» **What to do**: Leave the pictures out and restate every line below exactly.

------ Exercise materials ------

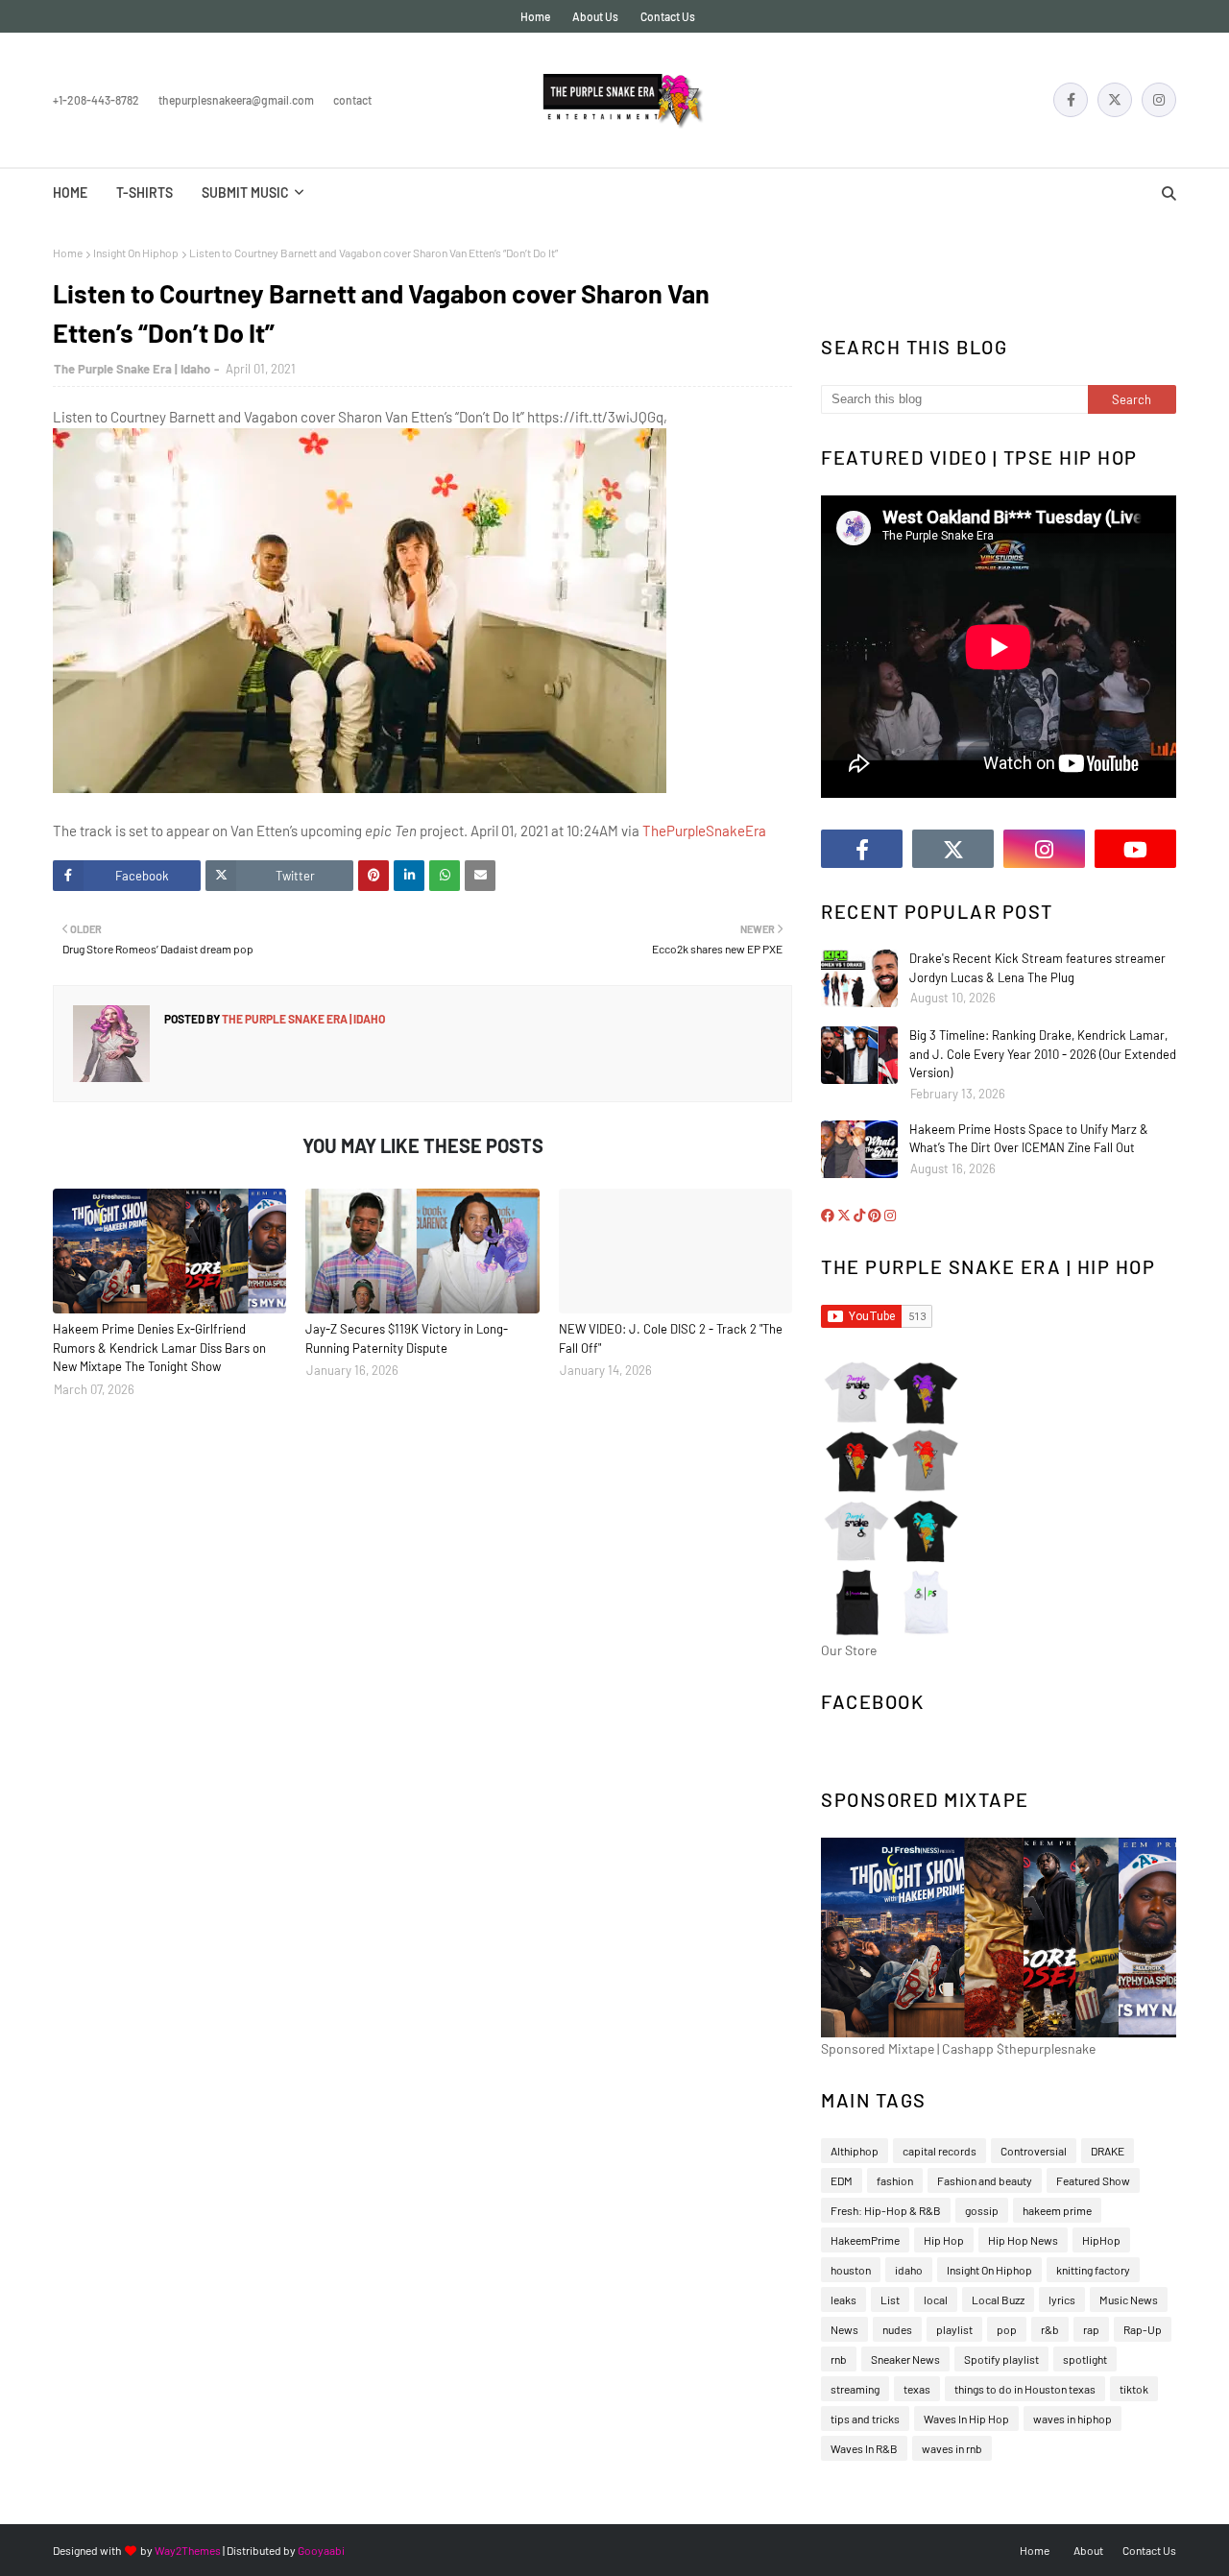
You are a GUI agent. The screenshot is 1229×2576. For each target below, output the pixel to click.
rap (1091, 2329)
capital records (939, 2150)
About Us (595, 16)
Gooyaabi (321, 2550)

------

» **Result of this task**:
You are a GUI agent. The screenshot is 1229×2576. For each target below, output the pixel to click.
rap (1091, 2329)
capital records (939, 2150)
About Us (595, 16)
Gooyaabi (321, 2550)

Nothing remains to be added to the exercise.